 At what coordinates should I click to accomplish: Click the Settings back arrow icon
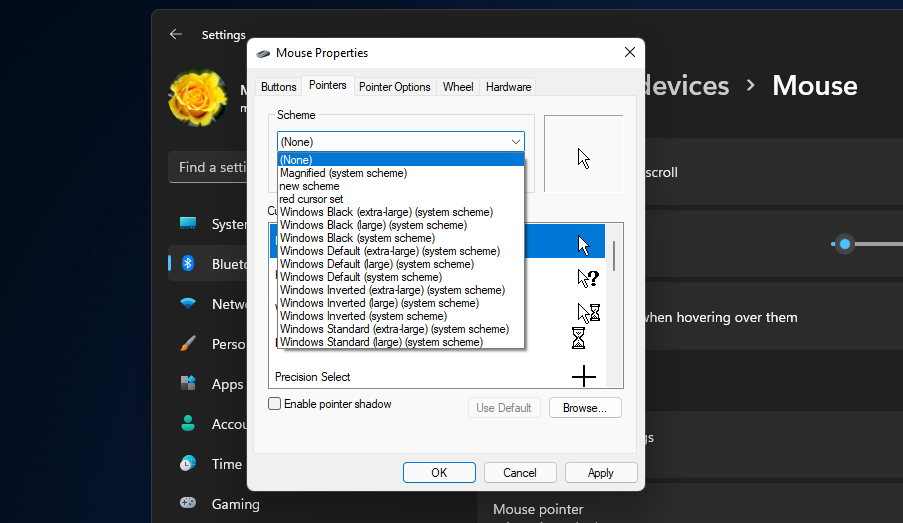176,34
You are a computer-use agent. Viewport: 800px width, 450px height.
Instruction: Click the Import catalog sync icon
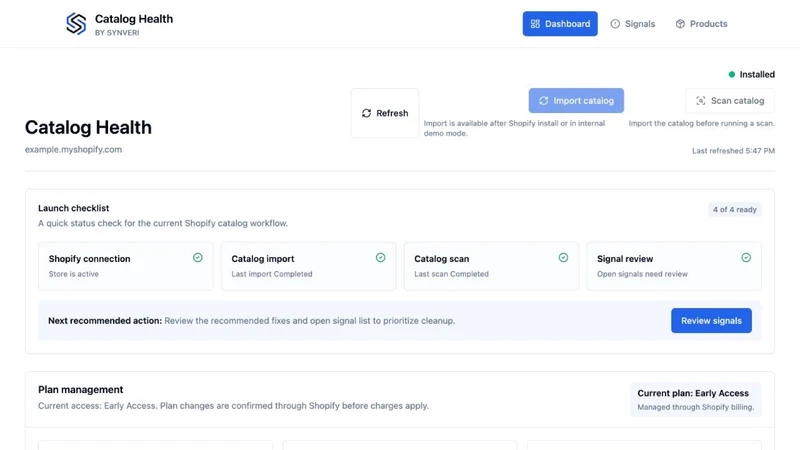tap(544, 101)
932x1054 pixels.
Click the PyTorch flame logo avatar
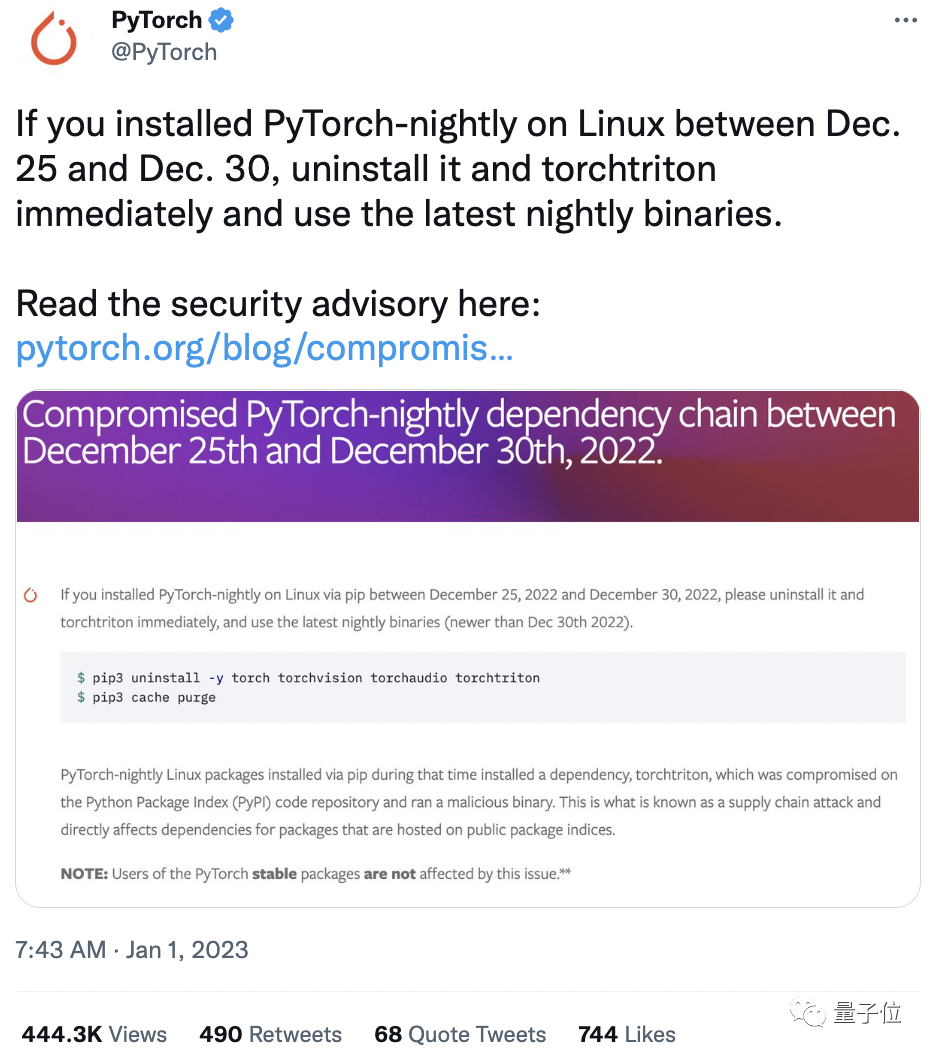pos(53,38)
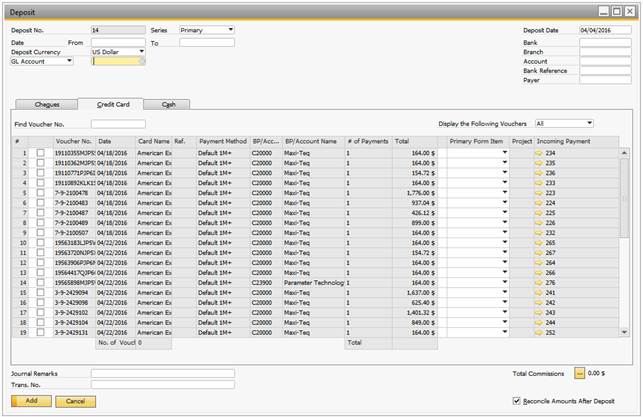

::::

_Short exercise_: Rewrite all the rows with each "icon" changed to "button" and nothing else altered. Omit the pictures from your answer.

_Response below_:
 At what coordinates should I click to accomplish: Click the Settings back arrow button
176,34
You are a computer-use agent. Viewport: 800px width, 450px height.
Instruction: Click the Import catalog sync button
tap(544, 101)
932x1054 pixels.
Click the PyTorch flame logo avatar
pos(53,38)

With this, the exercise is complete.